Briefly, Stammco alleges that Sprint engaged in the practice of “cramming,” or causing unauthorized charges to be placed on their customers’ telephone bills. The proposed class includes Stammco and other Sprint customers who were subjected to these allegedly unauthorized charges.
This case has been pending for more than eight years and has already made one trip to the Ohio Supreme Court. In Stammco’s first trip to the Ohio Supreme Court in March 2010, the Court reversed class certification, holding that the class as defined was ambiguous and not readily identifiable. The Court then remanded the case, tasking the trial court with redefining the class.
On remand, the trial court denied class certification, holding that: (1) plaintiffs' revised class definition was failsafe, (2) the action was brought against the wrong party, and (3) the action imposed a duty on UTO and Sprint that was not required by law.
The Sixth District Court of Appeals reversed, relying on Ojalvo v. Bd.
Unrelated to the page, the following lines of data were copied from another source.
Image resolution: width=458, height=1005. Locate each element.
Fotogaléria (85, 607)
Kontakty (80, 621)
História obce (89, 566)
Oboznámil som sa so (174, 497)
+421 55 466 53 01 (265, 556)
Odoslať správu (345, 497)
Of Trustees of Ohio State Univ., 12 Ohio St.3d 230, 466 N.E.2d 875, holding that any consideration of merits issues in deciding class certification is erroneous.
At oral argument, Michael Farrell for appellant Sprint argued that the class definition — even if no longer ambiguous — still results in an unidentifiable class. He explained that ambiguity and identifiability are related — but distinct — issues. His example was this: a class definition that includes all people who visited Columbus in 2012 is not ambiguous, but it is, nonetheless, impossible to identify every single person who entered the city of Columbus in a given year. An unambiguous, yet unidentifiable class.
Here, Farrell noted, determining whether a particular charge was “authorized” is a complicated question that has, in the named plaintiff’s case, taken two depositions and written discovery to determine — and it is still an open question. Further, Farrell noted that if the class is not certified, customers do have a remedy in small claims court.
Dennis Murray for appellee Stammco argued that the trial court here improperly made two critical merits determinations, which he says is prohibited by the Court’s precedent. Murray also distinguished the U.S. Supreme Court’s recent WalMart v. Dukes case, noting that Dukes was decided in the employment context and involved thousands of individual employment decisions.
When asked by Justice Lanzinger whether any prior cramming cases had been certified across the country, Murray responded that the only certified cases were in the context of a settlement. Farrell, on the other hand, noted that no contested cramming cases have been certified.
Finally, Murray argued that the class is identifiable by simply reviewing Stammco’s records. Stammco’s records, he says, will demonstrate who was charged, which customers complained and each instance in which a charge was reversed. This information can then be crunched by statisticians to determine how many customers likely had unauthorized charges on their bills. Murray further pointed to an FCC investigation in which Sprint purportedly admitted that its records would reflect which customers were overcharged and refunded.
In his rebuttal, Farrell objected to the use of a statistical sample to determine liability, noting that such a procedure violates the due process rights of both the defendant and absent class members. Further, he challenged the Court to clarify its decision in Ojalvo in light of the Dukes case with regard to when a trial court can consider merits issues in a class action context. Justice Pfeiffer had the last word, noting that the Court “accepted the challenge.”